** Start of Document text **
We hear the passionate prayer, “O Lord Jesus, point out to me the ways of poverty which were so dear to thee. O Jesus, who chosest to be poor, the favor I ask of thee is to give me the privilege of poverty and to be enriched by thy blessing.”
This was not the temper of ordinary asceticism. St. Francis was in temper more an Epicurean than a Stoic. He was a lover of pleasure and was not content with any kind of pleasure short of what he conceived to be the highest. The ascetic was interested primarily in the salvation of his own soul. Wealth and comfort were the temptations of the devil to cheat him of his future reward. The hermit accepted poverty as the hard road to Heaven; to St. Francis it was Heaven itself.
** End of Document text **
=== Brief ===
In the text on St. Francis and poverty, what did the hermit accept poverty as?
** Start of Available data **
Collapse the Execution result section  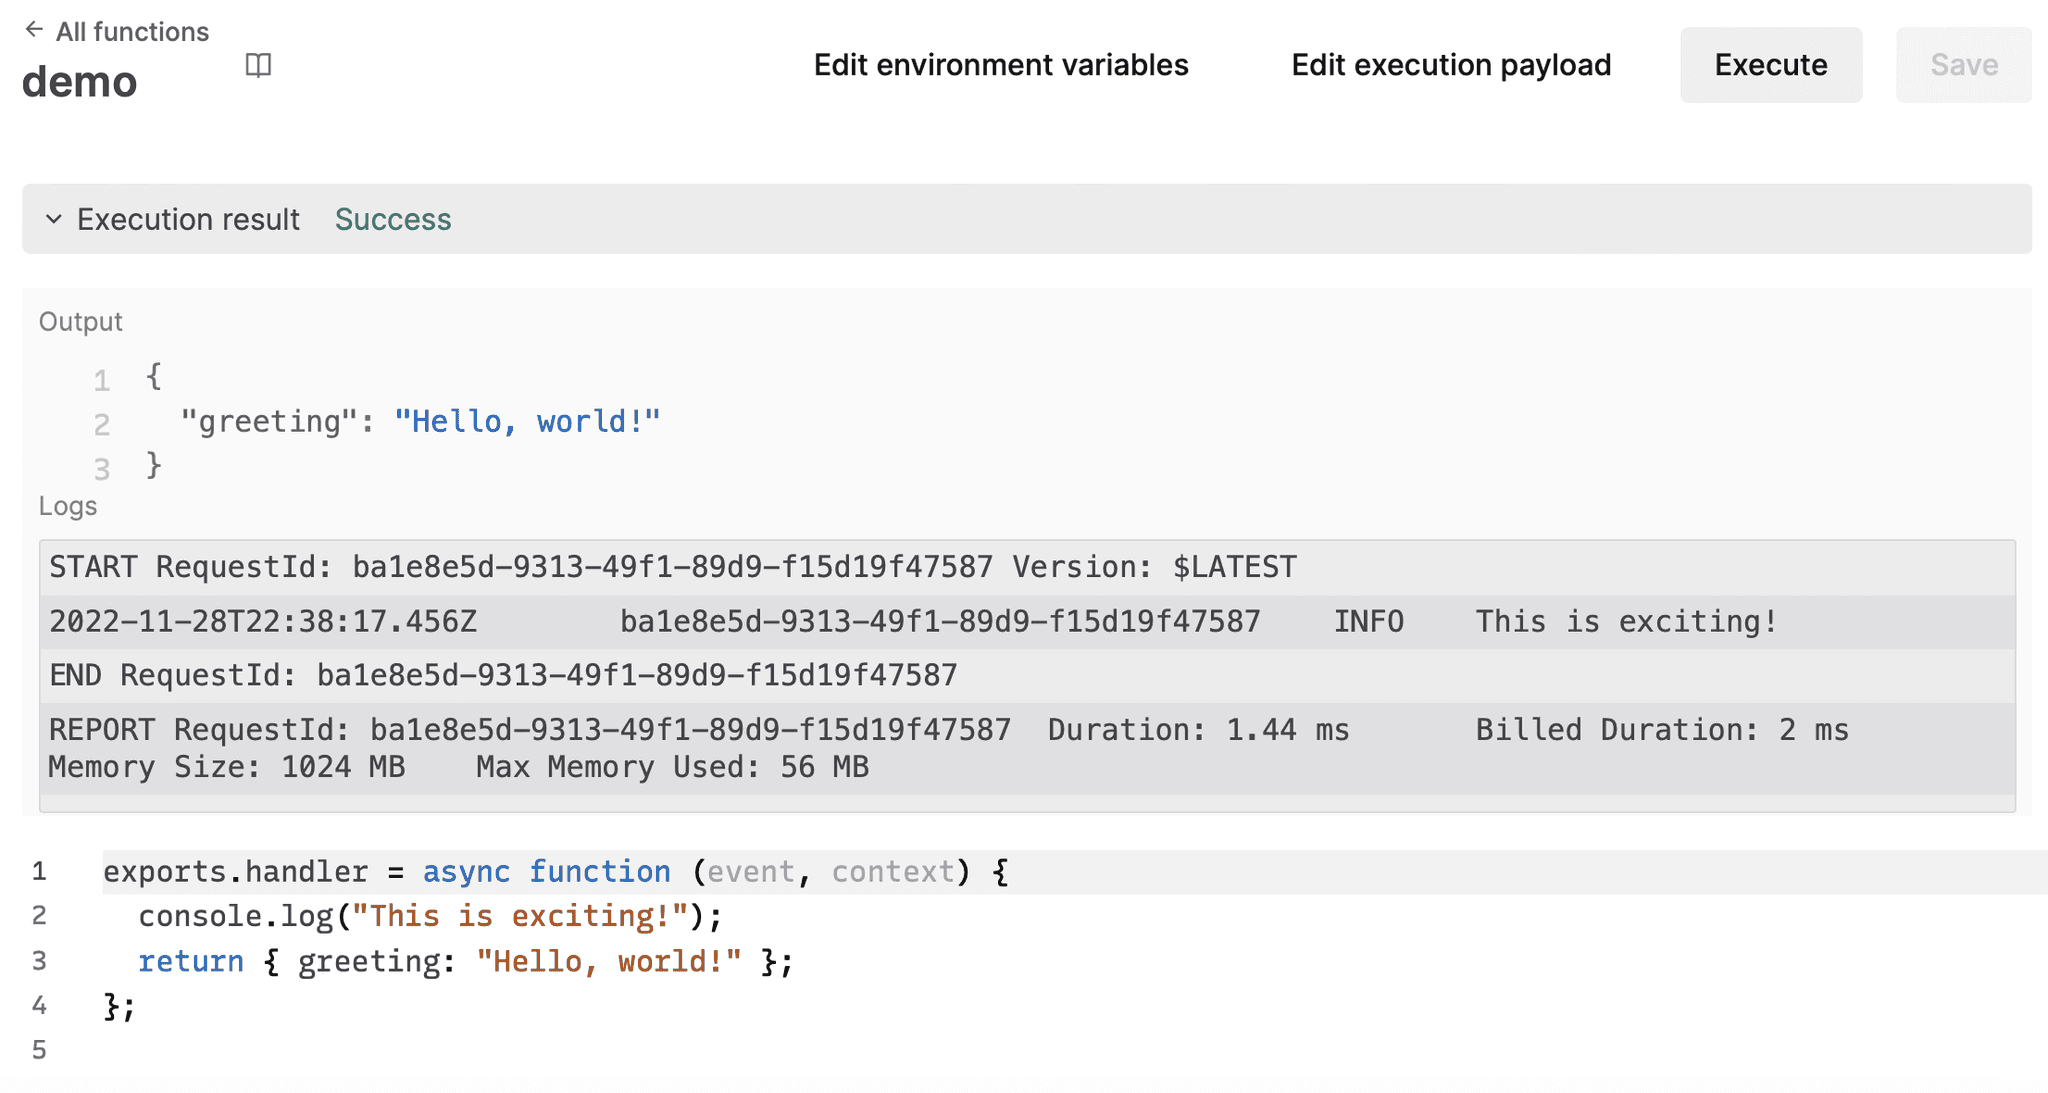[x=54, y=219]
** End of Available data **
=== Reply ===
The hard road to Heaven.